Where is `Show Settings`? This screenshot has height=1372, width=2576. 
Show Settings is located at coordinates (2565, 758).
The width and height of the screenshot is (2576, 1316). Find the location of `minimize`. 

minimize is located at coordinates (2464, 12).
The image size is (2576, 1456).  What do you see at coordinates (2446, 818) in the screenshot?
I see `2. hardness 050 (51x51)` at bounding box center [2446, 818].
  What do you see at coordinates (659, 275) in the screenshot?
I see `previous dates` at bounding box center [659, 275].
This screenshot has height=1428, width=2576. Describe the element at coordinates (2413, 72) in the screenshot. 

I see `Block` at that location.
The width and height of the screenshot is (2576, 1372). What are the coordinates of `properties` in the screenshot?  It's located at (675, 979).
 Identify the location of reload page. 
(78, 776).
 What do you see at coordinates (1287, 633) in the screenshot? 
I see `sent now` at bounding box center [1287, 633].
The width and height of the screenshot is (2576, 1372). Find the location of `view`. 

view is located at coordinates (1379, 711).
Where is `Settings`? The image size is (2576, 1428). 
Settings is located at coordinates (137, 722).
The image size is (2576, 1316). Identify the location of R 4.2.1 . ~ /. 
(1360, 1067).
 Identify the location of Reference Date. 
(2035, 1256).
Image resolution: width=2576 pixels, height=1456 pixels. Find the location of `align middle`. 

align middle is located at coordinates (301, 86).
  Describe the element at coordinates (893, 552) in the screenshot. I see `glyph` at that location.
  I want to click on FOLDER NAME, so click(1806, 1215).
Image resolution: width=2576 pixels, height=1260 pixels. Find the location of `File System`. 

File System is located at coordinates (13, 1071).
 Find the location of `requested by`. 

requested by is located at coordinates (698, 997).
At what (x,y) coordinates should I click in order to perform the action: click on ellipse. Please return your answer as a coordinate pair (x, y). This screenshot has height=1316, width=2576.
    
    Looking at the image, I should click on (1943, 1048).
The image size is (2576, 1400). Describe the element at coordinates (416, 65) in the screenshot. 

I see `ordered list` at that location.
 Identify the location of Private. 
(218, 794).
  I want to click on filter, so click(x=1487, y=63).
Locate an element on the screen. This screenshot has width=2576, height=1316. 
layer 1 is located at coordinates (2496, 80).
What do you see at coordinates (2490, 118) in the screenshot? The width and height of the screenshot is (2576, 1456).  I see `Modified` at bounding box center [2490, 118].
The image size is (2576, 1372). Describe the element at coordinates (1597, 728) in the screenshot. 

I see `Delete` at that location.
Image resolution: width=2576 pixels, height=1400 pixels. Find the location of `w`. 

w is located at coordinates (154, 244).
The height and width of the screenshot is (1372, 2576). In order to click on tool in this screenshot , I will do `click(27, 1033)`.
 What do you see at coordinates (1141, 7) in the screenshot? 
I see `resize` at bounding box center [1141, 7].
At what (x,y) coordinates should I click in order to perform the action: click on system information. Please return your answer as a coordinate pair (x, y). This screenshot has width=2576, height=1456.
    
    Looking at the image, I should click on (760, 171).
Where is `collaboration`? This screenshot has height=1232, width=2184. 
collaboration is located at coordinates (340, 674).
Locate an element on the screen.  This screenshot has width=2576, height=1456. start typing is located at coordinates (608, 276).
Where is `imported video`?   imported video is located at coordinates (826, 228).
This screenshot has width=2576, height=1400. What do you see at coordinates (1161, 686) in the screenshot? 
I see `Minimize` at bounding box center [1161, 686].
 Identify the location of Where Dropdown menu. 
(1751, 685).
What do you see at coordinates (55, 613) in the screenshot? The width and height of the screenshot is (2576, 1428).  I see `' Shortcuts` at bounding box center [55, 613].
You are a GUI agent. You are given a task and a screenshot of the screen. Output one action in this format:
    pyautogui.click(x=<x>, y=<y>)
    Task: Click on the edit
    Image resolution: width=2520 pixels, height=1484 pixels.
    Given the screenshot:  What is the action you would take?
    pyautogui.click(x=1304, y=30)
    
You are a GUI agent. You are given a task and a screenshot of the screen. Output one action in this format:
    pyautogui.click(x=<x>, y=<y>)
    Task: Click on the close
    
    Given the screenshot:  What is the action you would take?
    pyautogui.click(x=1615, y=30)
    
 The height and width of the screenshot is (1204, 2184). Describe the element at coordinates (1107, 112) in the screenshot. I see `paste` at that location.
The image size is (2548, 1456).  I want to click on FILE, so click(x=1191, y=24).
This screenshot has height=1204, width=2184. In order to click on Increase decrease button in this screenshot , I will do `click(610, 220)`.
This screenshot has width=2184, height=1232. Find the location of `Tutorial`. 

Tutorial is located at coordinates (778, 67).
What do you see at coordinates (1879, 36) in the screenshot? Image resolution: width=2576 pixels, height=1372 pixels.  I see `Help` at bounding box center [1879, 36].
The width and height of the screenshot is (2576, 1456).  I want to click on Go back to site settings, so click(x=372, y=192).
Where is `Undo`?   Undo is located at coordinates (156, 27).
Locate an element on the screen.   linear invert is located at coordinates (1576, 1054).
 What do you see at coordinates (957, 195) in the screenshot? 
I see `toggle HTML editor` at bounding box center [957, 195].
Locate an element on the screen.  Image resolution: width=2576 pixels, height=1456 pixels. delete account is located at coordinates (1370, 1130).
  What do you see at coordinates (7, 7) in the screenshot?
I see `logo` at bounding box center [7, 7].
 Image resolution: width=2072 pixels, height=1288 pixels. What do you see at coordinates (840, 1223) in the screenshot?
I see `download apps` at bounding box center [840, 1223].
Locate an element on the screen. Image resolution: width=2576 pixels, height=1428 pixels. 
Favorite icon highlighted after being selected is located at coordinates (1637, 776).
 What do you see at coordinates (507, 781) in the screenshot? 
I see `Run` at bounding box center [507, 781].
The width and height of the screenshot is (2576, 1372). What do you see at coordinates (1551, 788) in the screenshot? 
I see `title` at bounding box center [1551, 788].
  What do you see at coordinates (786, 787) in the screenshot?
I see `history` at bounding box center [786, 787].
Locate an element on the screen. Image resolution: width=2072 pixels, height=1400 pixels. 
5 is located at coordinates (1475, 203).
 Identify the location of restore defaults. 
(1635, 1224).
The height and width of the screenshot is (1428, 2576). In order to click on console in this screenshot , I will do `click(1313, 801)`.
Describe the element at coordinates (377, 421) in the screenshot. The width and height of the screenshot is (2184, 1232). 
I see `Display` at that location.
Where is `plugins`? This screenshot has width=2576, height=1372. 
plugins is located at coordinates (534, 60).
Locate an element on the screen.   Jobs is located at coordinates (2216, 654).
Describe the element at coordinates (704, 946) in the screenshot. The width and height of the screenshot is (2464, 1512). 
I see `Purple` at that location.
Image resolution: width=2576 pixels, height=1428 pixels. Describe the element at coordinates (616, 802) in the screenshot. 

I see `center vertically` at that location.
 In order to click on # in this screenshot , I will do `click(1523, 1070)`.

───

YOUR TASK: Starting at the line that contains "Image resolution: width=2576 pixels, height=1260" and ending at the line that contains "coordinates (608, 276).", both included, rewrite those lines of the items as a numbered list and omit any blank lines.

EXPECTED ANSWER:
1. Image resolution: width=2576 pixels, height=1260 pixels. Find the location of `File System`. 
2. File System is located at coordinates (13, 1071).
3.  Find the location of `requested by`. 
4. requested by is located at coordinates (698, 997).
5. At what (x,y) coordinates should I click in order to perform the action: click on ellipse. Please return your answer as a coordinate pair (x, y). This screenshot has height=1316, width=2576.
6.     Looking at the image, I should click on (1943, 1048).
7. The image size is (2576, 1400). Describe the element at coordinates (416, 65) in the screenshot. 
8. I see `ordered list` at that location.
9.  Identify the location of Private. 
10. (218, 794).
11.   I want to click on filter, so click(x=1487, y=63).
12. Locate an element on the screen. This screenshot has width=2576, height=1316. 
13. layer 1 is located at coordinates (2496, 80).
14. What do you see at coordinates (2490, 118) in the screenshot? The width and height of the screenshot is (2576, 1456).  I see `Modified` at bounding box center [2490, 118].
15. The image size is (2576, 1372). Describe the element at coordinates (1597, 728) in the screenshot. 
16. I see `Delete` at that location.
17. Image resolution: width=2576 pixels, height=1400 pixels. Find the location of `w`. 
18. w is located at coordinates (154, 244).
19. The height and width of the screenshot is (1372, 2576). In order to click on tool in this screenshot , I will do `click(27, 1033)`.
20.  What do you see at coordinates (1141, 7) in the screenshot? 
21. I see `resize` at bounding box center [1141, 7].
22. At what (x,y) coordinates should I click in order to perform the action: click on system information. Please return your answer as a coordinate pair (x, y). This screenshot has width=2576, height=1456.
23.     Looking at the image, I should click on (760, 171).
24. Where is `collaboration`? This screenshot has height=1232, width=2184. 
25. collaboration is located at coordinates (340, 674).
26. Locate an element on the screen.  This screenshot has width=2576, height=1456. start typing is located at coordinates (608, 276).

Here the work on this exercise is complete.